読了『幻想夜話』『よろず幻夜館1・2巻』高階良子

2016年03月11日 | 漫画とそれに関するもの
3月10日(木)

子供のころから双子に憧れている。
自分に双子の姉か妹がいたらいいのに!と母に訴えたら「お前なんか一人でたくさんだ。
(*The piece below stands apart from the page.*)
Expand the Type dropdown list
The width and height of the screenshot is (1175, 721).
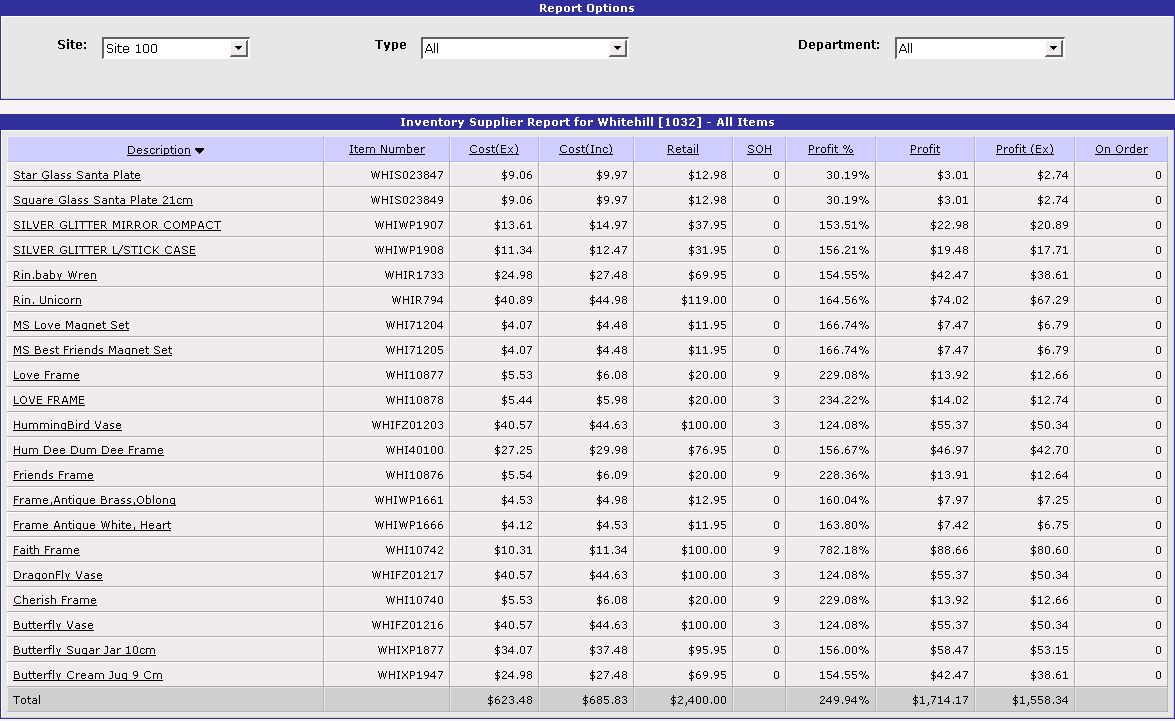617,48
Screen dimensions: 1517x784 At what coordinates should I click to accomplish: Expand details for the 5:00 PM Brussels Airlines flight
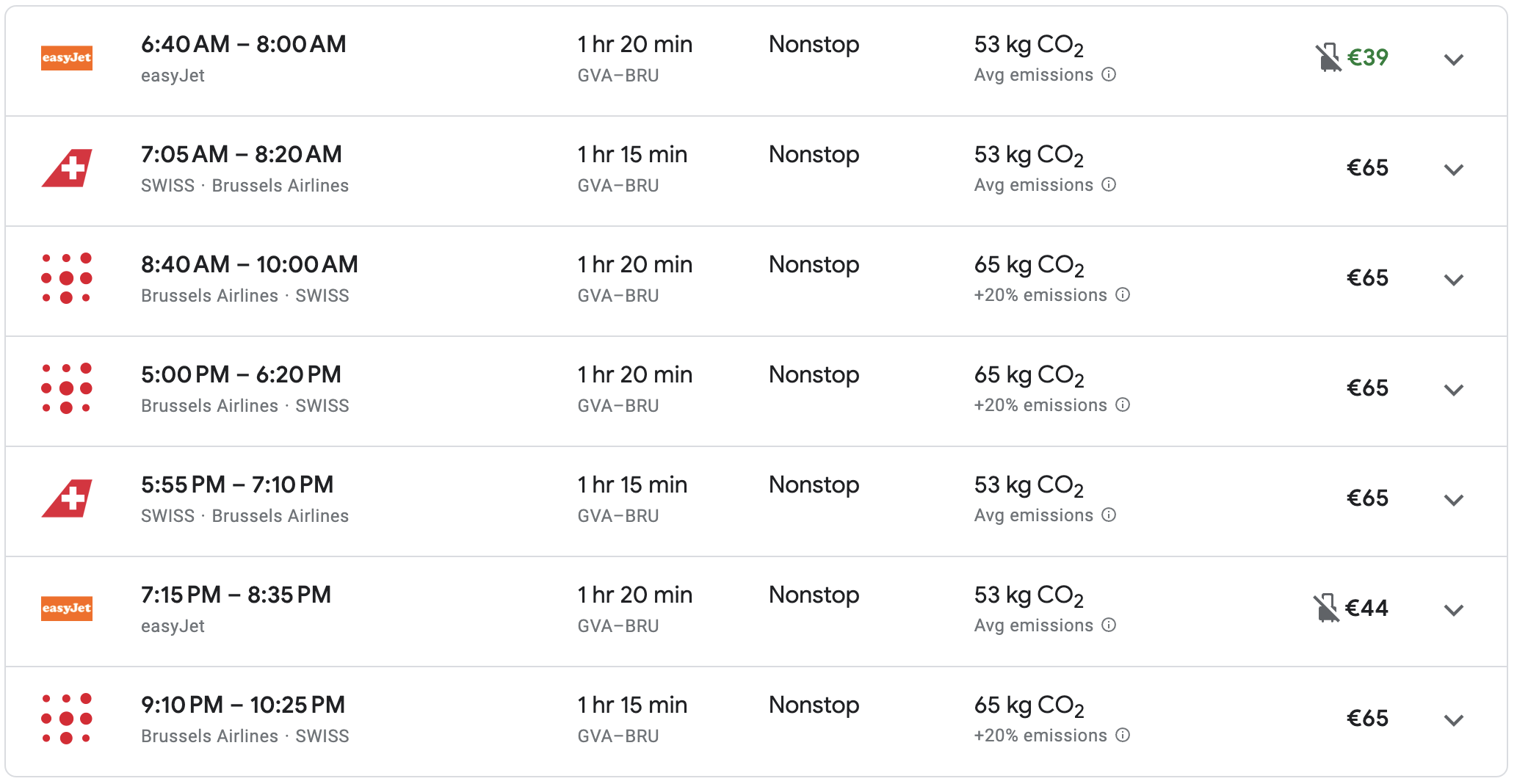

二人もいたら気が狂う」と真顔で言われたことも今となってはいい思い出だ。
他人には理解してもらえない心情も双子ならわかってくれるかもしれないし、自分と自分だったらさぞかし気が合うだろう、と思っていた。
ダメな自分、しっかりした自分、冷静な自分、明るい自分、暗い自分、そんなのが大集合したらそりゃあ心強いに違いない。
双子、というより、もう一人自分が欲しいということだ。

そういう使い慣れた毛布の中で自分自身の体臭にくるまれるような“安定感”を求める気持ちを『幻想夜話』『よろず幻夜館1・2巻』(高階良子/秋田書店)を読みながら思い出した。

これは「多重人格モノ」ではあるんだけど、他と違うのは、いろんな人格が実体化して(本人を入れると4人)一緒に暮らし、探偵のような便利屋のような商売を始めるというところ。

高階良子はもう70歳くらいになるのかな。
萩尾望都あたりと並び称されても全然不思議じゃない作家なのに、なんだかいまいち正当に評価されていない気がする。
一時期、昔の自作の焼き直しみたいな作品が続いて「あれ?」と思ったことが、ほんの一時期だけあったけど、近年はコメディや児童虐待みたいな社会性のあるテーマなんかにも取り組んで、何がすごいって新しいテーマであってもその高濃度で独特な高階良子ワールドをキープし、何なら進化させているタフさ。

戦後の日本漫画史や少女漫画史的な本でもほぼ無視されている(被害妄想か)高階良子だけど、じゃあここらで大注目されちゃったりしたらうれしいかと問われれば、それはそれで複雑なファン心理でモヤモヤするなあ…と妄想しながら就寝。